Here in Fairbanks, in 2099, the people work in one way or another for the production of food and the health and advancement of their large city. Each adult has a government-issued, carbon-and-methane rationing card, which helps to regulate the rate of emissions. Carbon and methane are traded as a virtual currency, and people swipe their cards whenever they pay money for transportation, home energy, food, or electronics. Gradually a low-carbon, low-methane society has evolved, as each individual and family has made changes, knowing that everyone else is making changes, too.

The gentle ridge by the Tanana River is still called, by people and on maps, Chena Ridge.

The asphalt road along its top has cracked and crumbled, and the large and small houses in all its neighborhoods have fallen back into the soil or been dismantled—to be rebuilt and re-visioned on the river valley floor. With the city of Fairbanks now located south of the Tanana, the ridge and the old Parks Highway north of the ridge have turned into green space: huge, unfenced areas dedicated to wildlife and plant species protection, foot-powered recreation, and scientific research.
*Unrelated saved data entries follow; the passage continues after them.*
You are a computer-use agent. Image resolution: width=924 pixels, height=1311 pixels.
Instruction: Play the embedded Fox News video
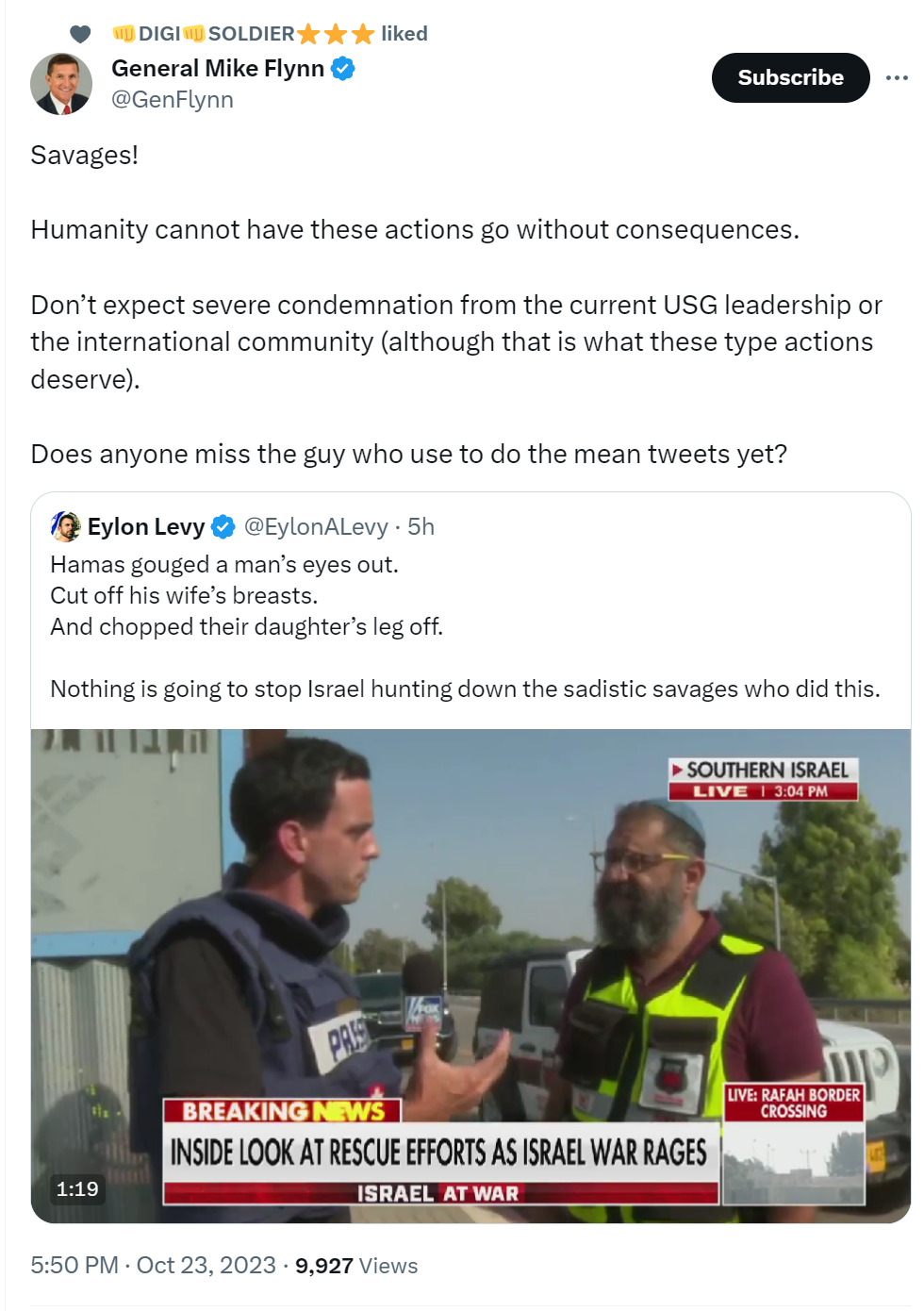click(470, 975)
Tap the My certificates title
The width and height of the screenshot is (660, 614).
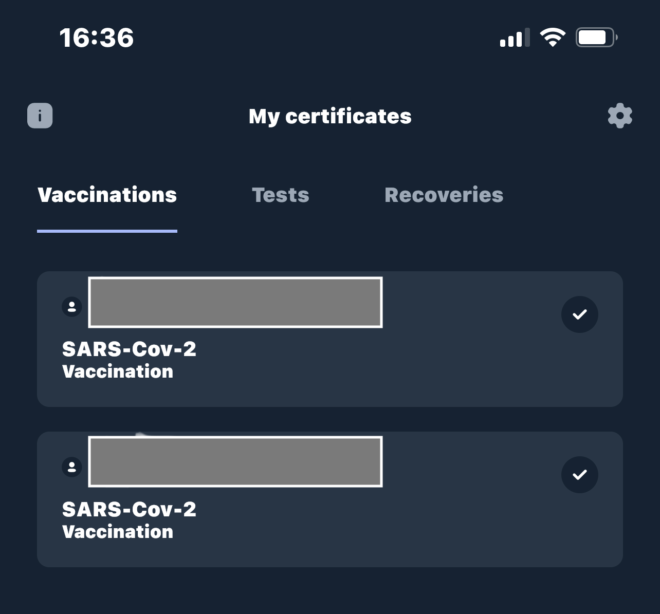coord(330,116)
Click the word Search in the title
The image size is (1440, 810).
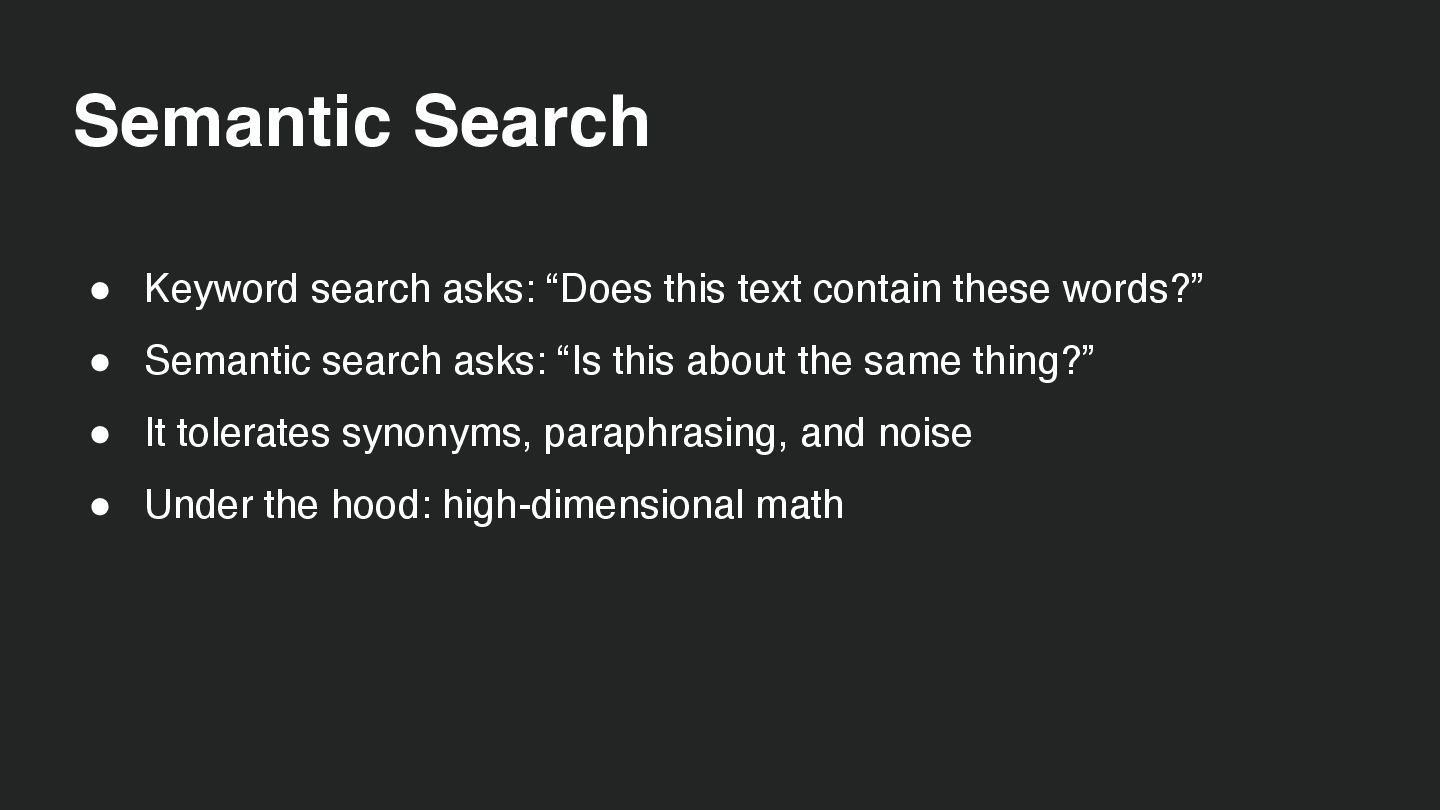pos(531,121)

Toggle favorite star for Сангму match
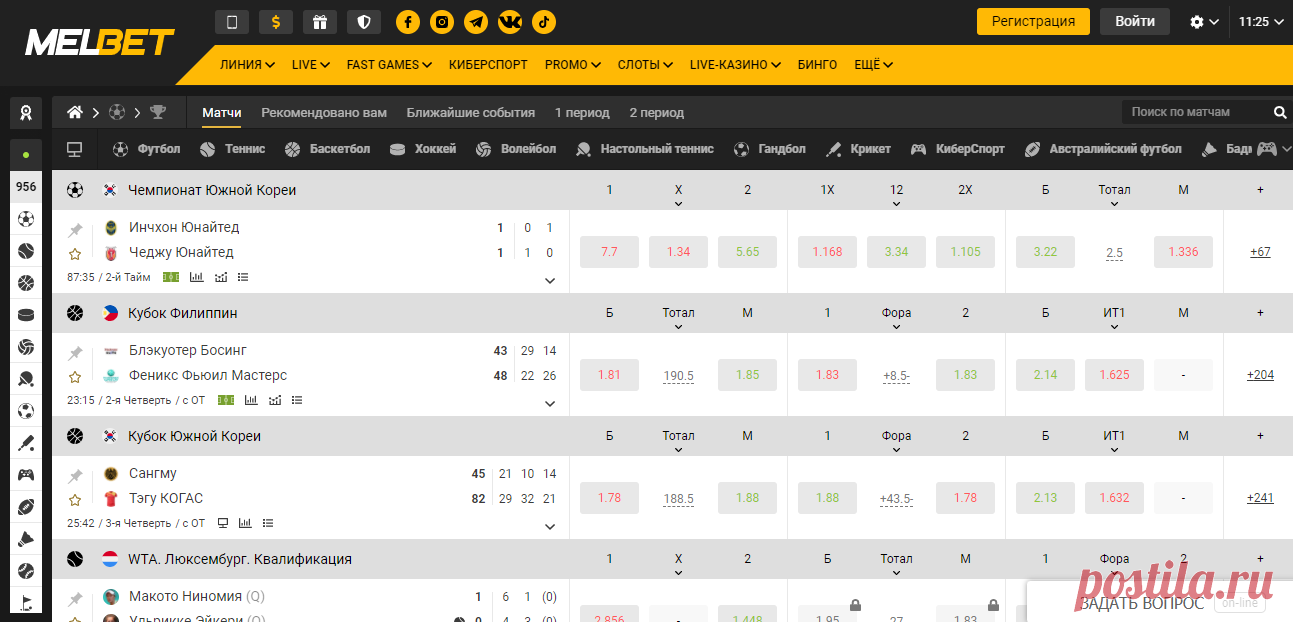point(75,500)
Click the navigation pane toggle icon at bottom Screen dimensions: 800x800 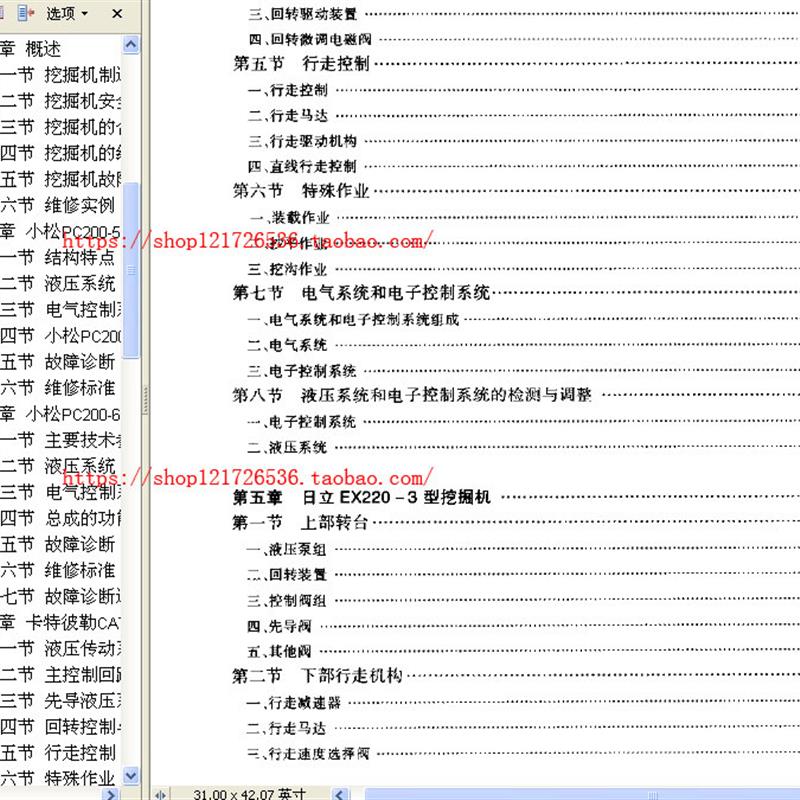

Long ago, before outsiders, a small group of Lower Tanana Athabaskans roamed this place. Their name for the small river that joins the Tanana was Ch’eno’—“river of something”—an indirect reference to the presence of caribou here. Now this fabled ridge is once again returning to itself and to the animals. And on this particular September day, the green-gold grasses of late summer tremble in a breeze.

If anyone were to dig down, here on the northwest side of Chena Ridge beneath the tall grass, decaying plant life, and increasing topsoil, he or she might find these: the charred and insect-chewed remains of a few eight-inch, three-sided spruce logs, used to construct a cabin in 1983 on one of the parcels subdivided from Frank Dewey’s homestead. Also found might be a scrap or two of corroded metal roofing. It is unlikely, though, that a note has survived— written in round, neat letters with black ballpoint pen on a sheet of white paper, then folded into a straw-colored envelope and tucked by a middle-aged woman deep into the insulation of her newly renovated, green metal roof.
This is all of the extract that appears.